Kutipan:
========================================
Pemberian VAR maupun SAR dapat menimbulkan efek samping ringan lokal maupun sistemik seperti nyeri, eritema, edema tempat suntikan, demam, nyeri kepala, mual, nyeri otot, nyeri sendi. Pada pemberian HDCV gejala seperti sindrom Guillain Barre sangat jarang terjadi, sedangkan ensefalomielitis tidak
pernah dilaporkan lagi pada pemberian PVRV.1 Reaksi anafilaksis sangat jarang.
Dalam dekade terakhir ini tidak ada perkembangan yang berarti dalam penanganan infeksi rabies. Jackson dkk menuliskan perlunya penanganan rabies secara lebih agresif dengan pemberian VAR, SAR, ribavirin, interferon alfa dan ketamin.
PROGNOSIS
Kematian karena rabies boleh dikatakan 100 % bila virus sudah mencapai sistem saraf. Dari tahun 1875 sampai 1972 dilaporkan 10 pasien sembuh dari rabies namun sejak tahun 1972 sampai sekarang belum ada pasien rabies yang dilaporkan hidup.
Berbagai penelitian dari tahun 1986 sampai 2000 yang melibatkan lebih dari 800 kasus gigitan anjing rabies yang segera mendapat VAR dan SAR menunjukkan angka survival 100 %. Data dari India yang dikumpulkan dari 22 rumah sakit di 18 negara bagian selama tahun 1992 - 2002 (> 9000 kasus rabies), menunjukkan hanya 20,9 % pasien mendapat VAR dan hanya 1,3 % mendapat SAR, 40,5 % pasien tidak mendapatkan terapi sama sekali; hanya 55,8 % pasien yang sempat dirawat di rumah sakit dan 50,6 % pasien dilaporkan meninggal di rumah. Data Dinas Kesehatan Provinsi Kalimantan Timur selama tahun 2001 - 2006 menunjukkan 1.617 kasus gigitan anjing yang dilaporkan dan 855 (52,9 %) pasien mendapat VAR.
PENCEGAHAN
Diperlukan kontrol terhadap hewan pengidap rabies dan anjing liar, vaksinasi hewan peliharaan yang berpotensi terkena rabies, vaksinasi profilaksis (pre-exposure immunization) pada individu berisiko tinggi terpapar virus rabies seperti dokter hewan, pekerja di kebun binatang, petugas karantina hewan, penangkap binatang, petugas laboratorium penelitian yang bekerja dengan virus rabies dan wisatawan ke daerah endemis rabies seperti Meksiko, Thailand, Filipina, India, Sri Lanka.
Beberapa penelitian menunjukkan risiko rabies karena gigitan anjing di daerah endemis 1- 3,6 : 1000 wisatawan/ bulan. Vaksinasi profilaksis diberikan secara intramuskuler (0,5 ml) pada hari 0, 7 dan 28 lalu booster setelah 1 tahun dan tiap 5 tahun.
Dosis VAR pada anak sama dengan orang dewasa. Pada wanita hamil dan menyusui sebaiknya vaksinasi profilaksis ditunda. Efektifitas vaksin dilaporkan mencapai 100 %. Selain itu yang tidak kalah pentingnya adalah pencucian luka secara benar dan pemberian segera VAR dan SAR pada pasien yang mengalami gigitan hewan pengidap rabies karena bila virus sudah mencapai sistem saraf kematian mencapai 100 %.
========================================
Bahan yang Disediakan:
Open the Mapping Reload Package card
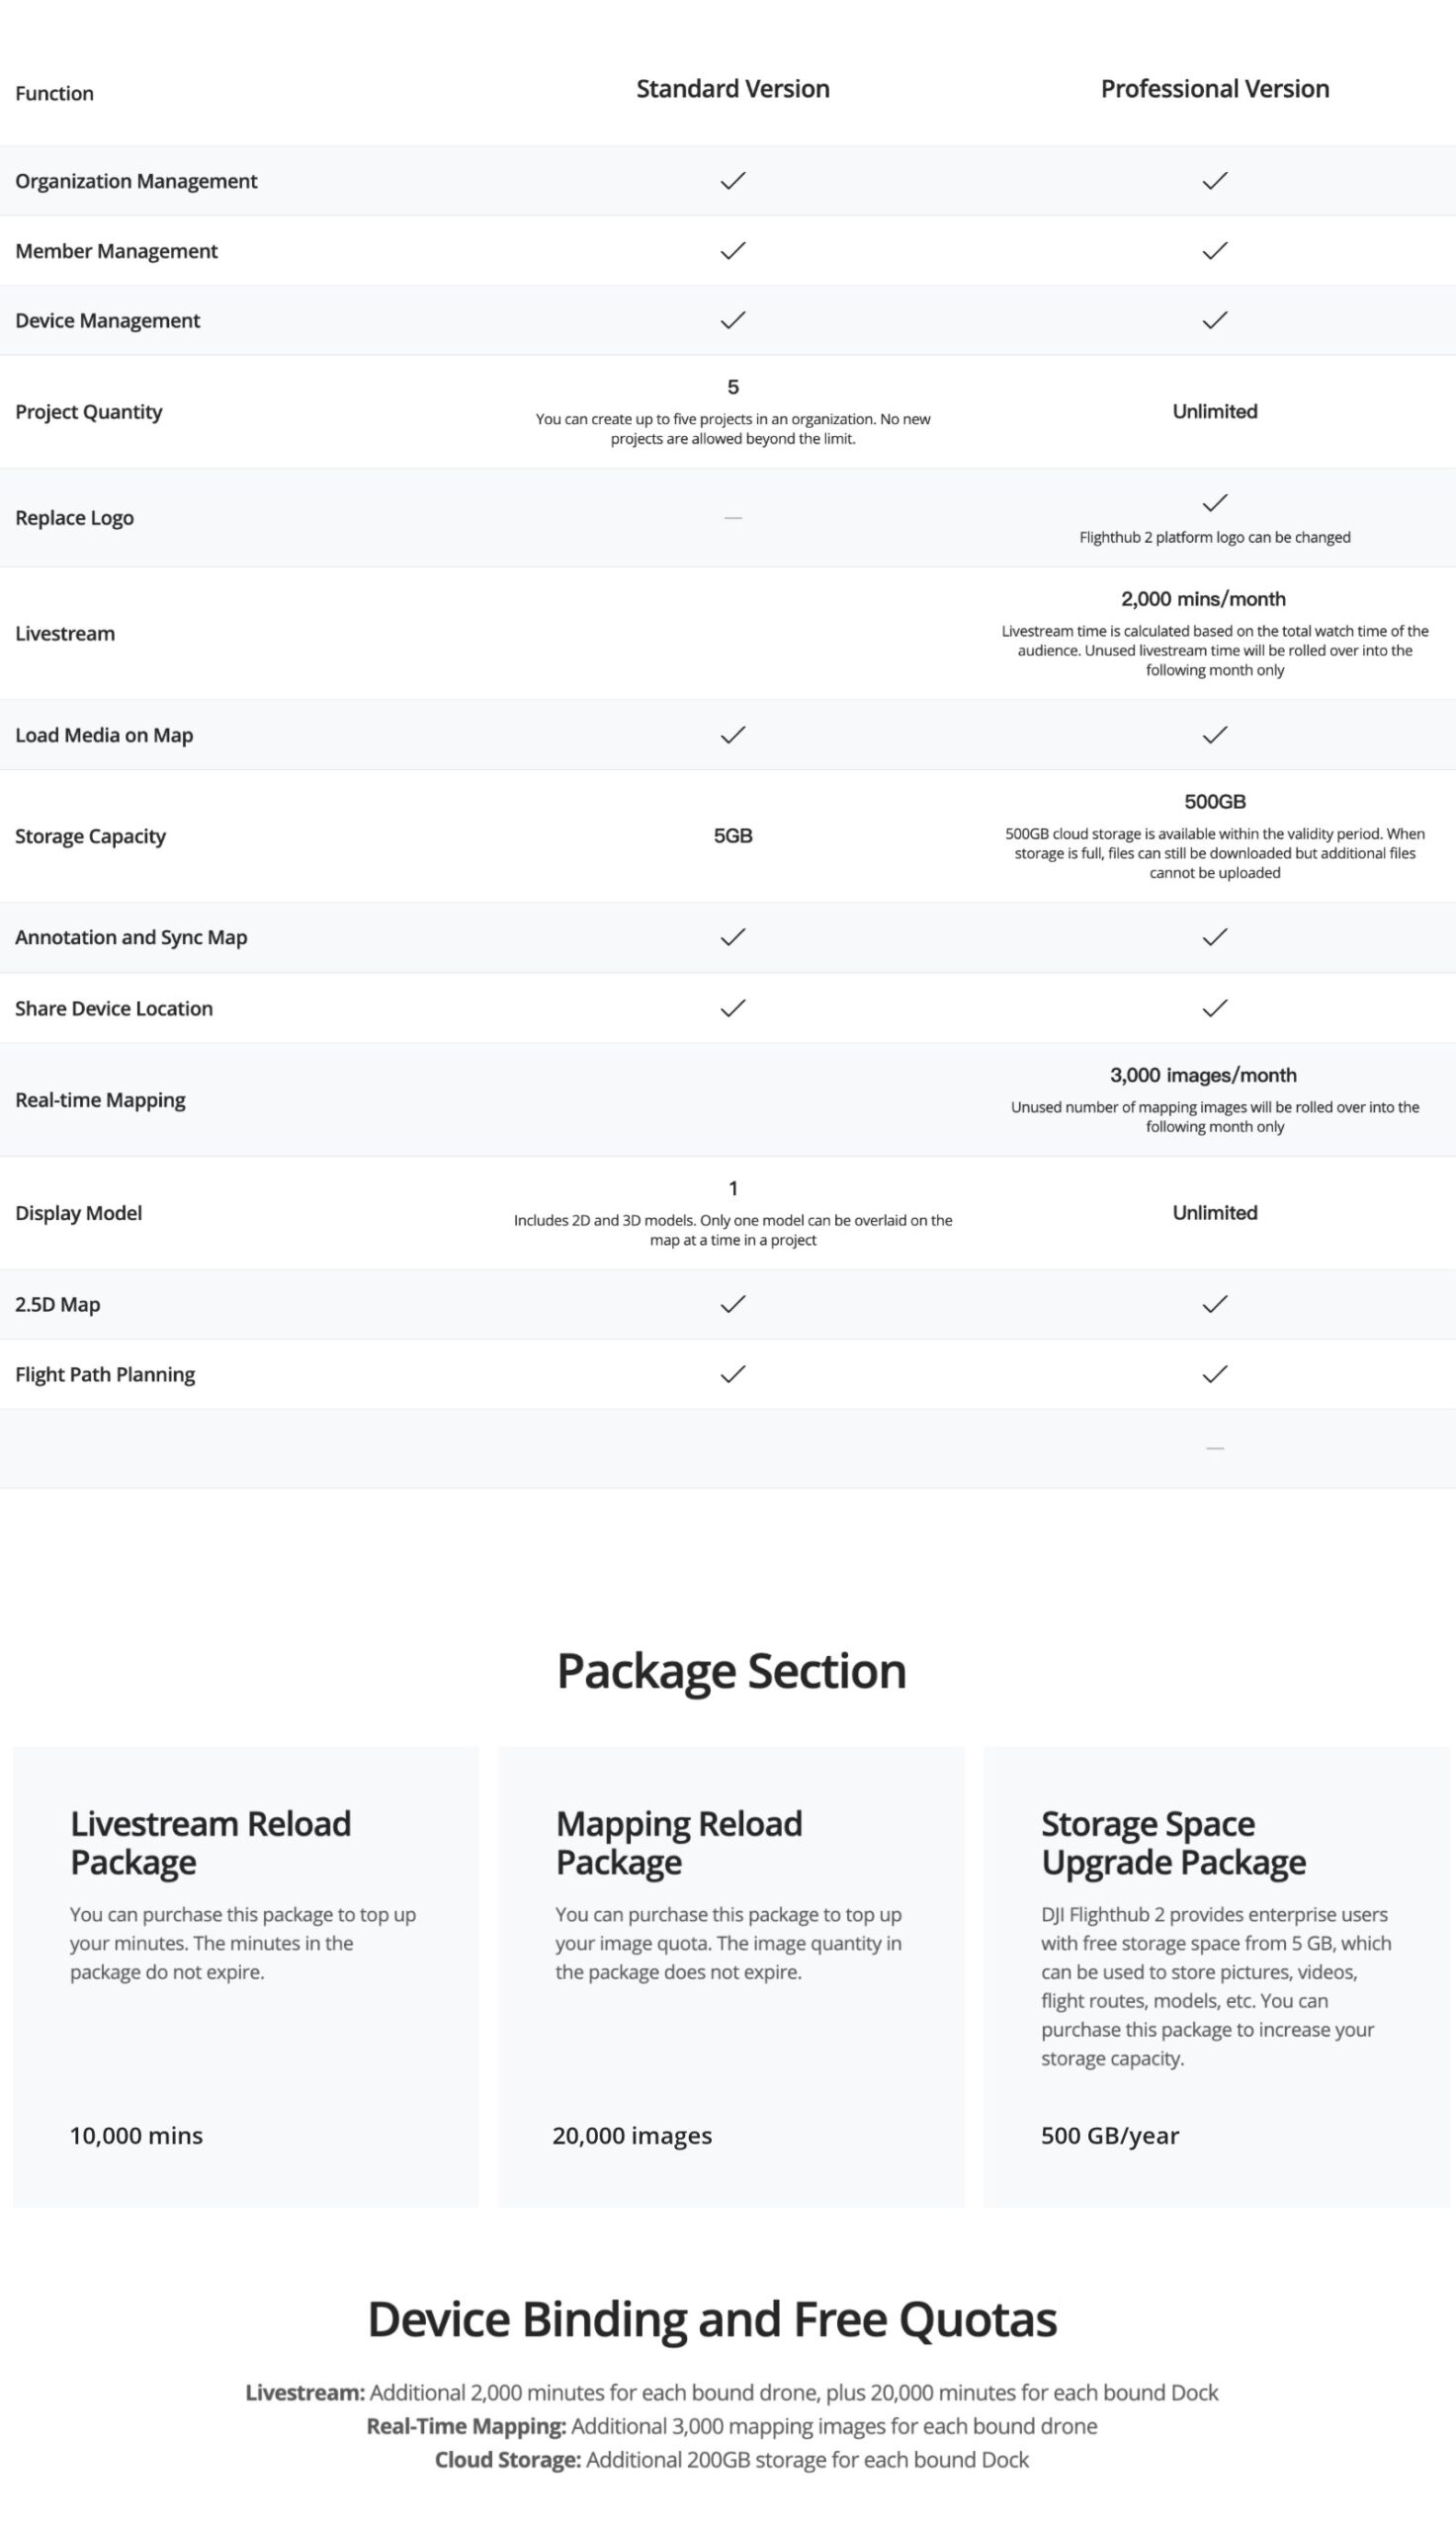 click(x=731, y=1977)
========================================
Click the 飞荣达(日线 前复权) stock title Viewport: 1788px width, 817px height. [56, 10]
========================================
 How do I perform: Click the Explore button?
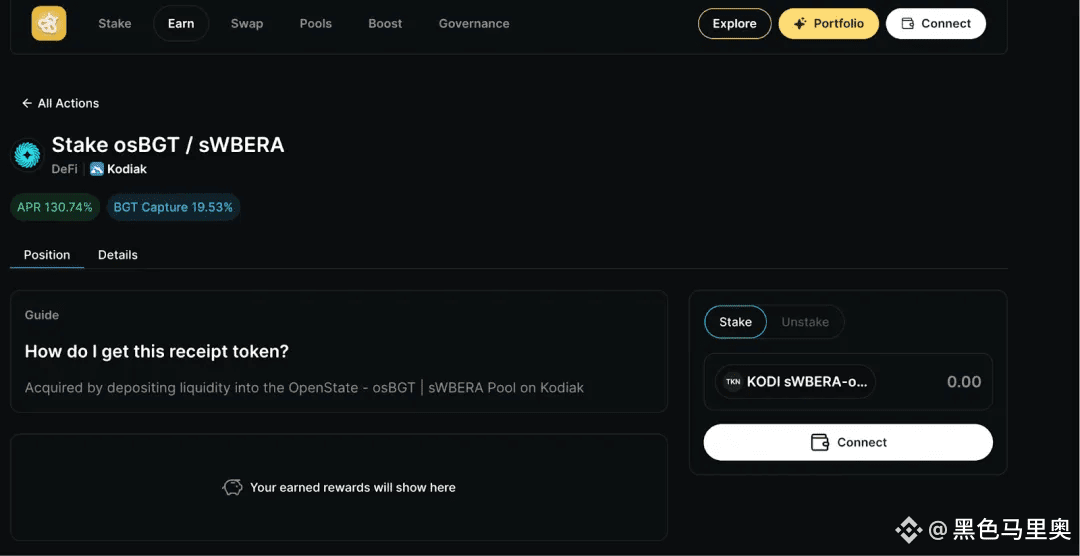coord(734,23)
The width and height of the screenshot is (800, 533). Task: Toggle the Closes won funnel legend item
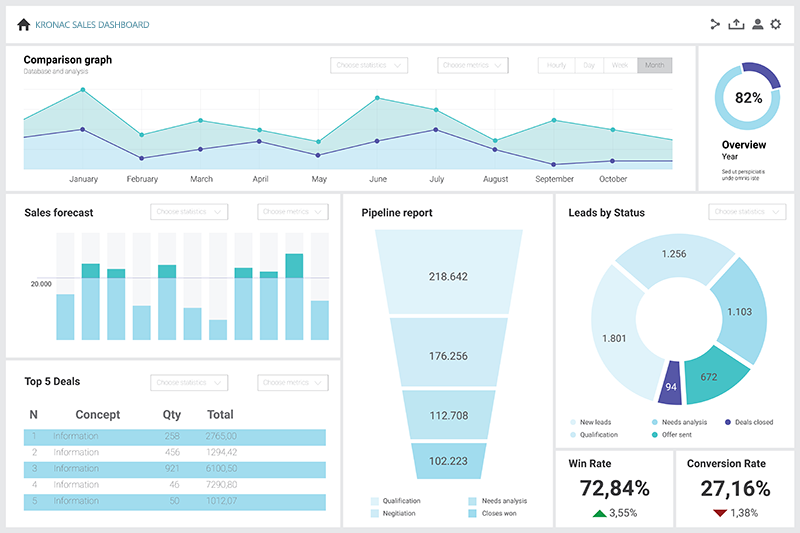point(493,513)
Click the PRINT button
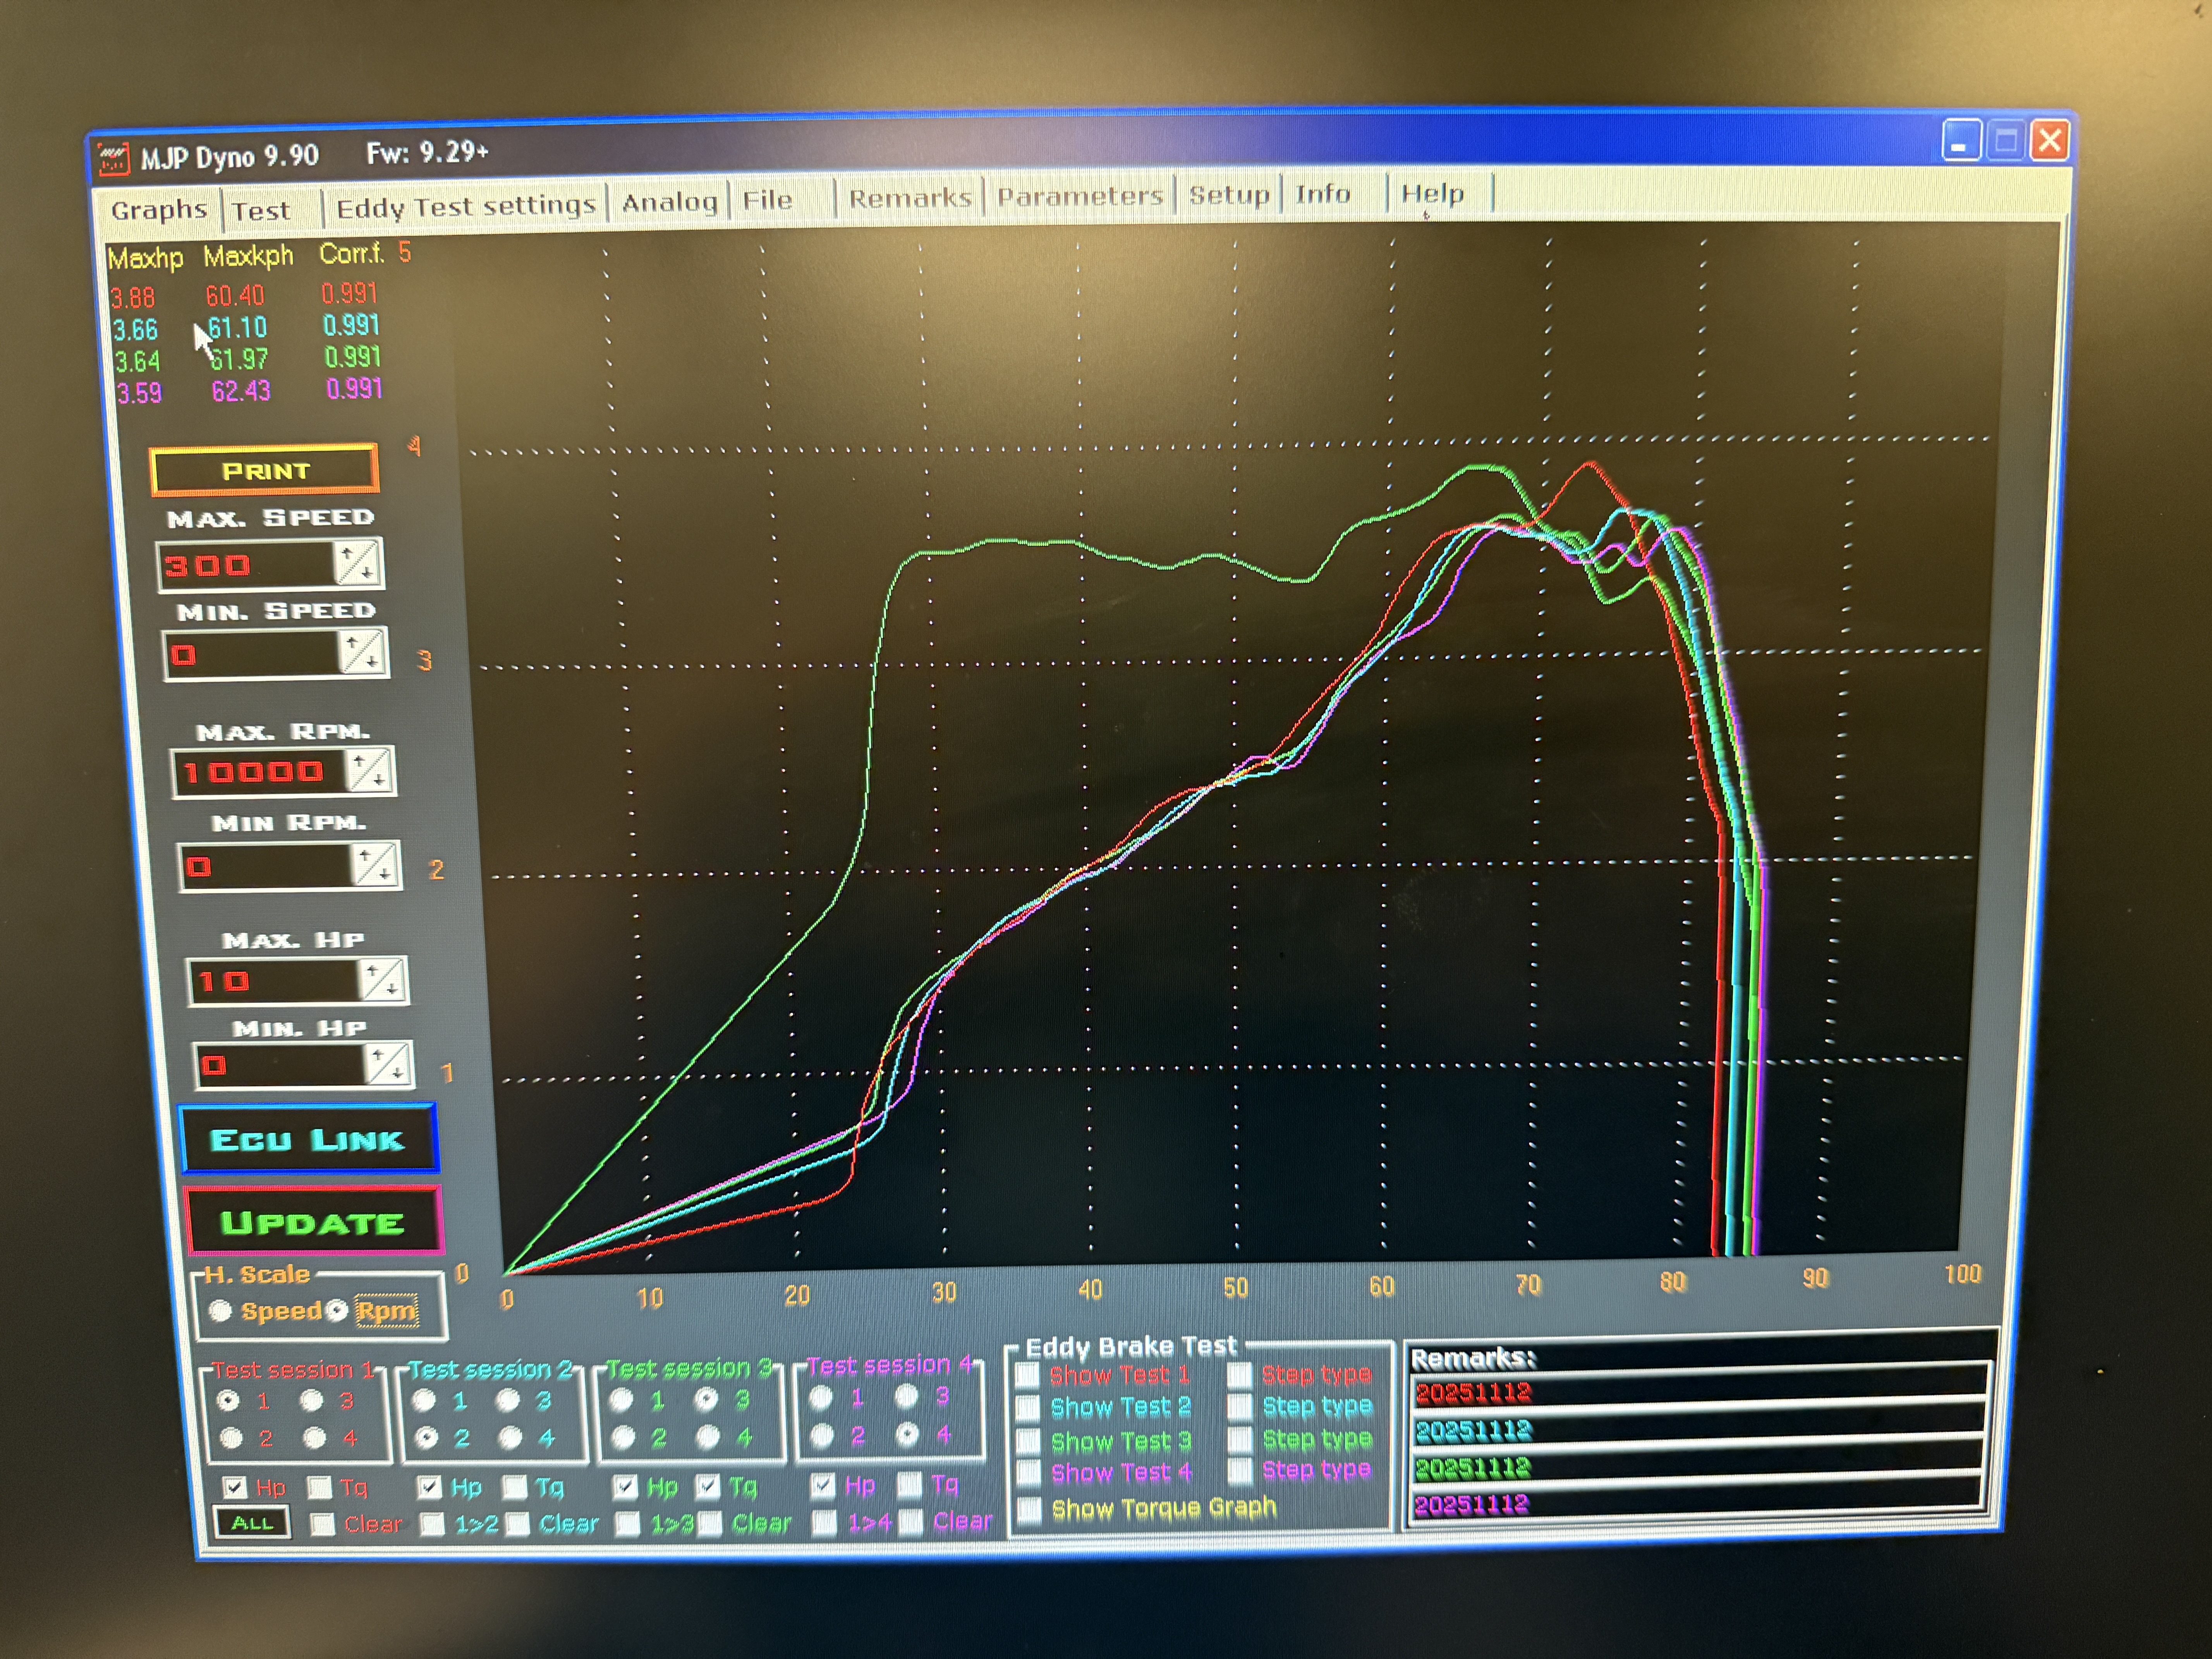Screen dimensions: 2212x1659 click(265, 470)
========================================
Butir Tugas: Menurut kutipan tentang rabies, pada hari ke berapa saja vaksinasi profilaksis diberikan secara intramuskuler sebelum booster? Entri-entri ini diambil dari sumber lain.

Kolom Jawaban: Pada hari 0, 7, dan 28.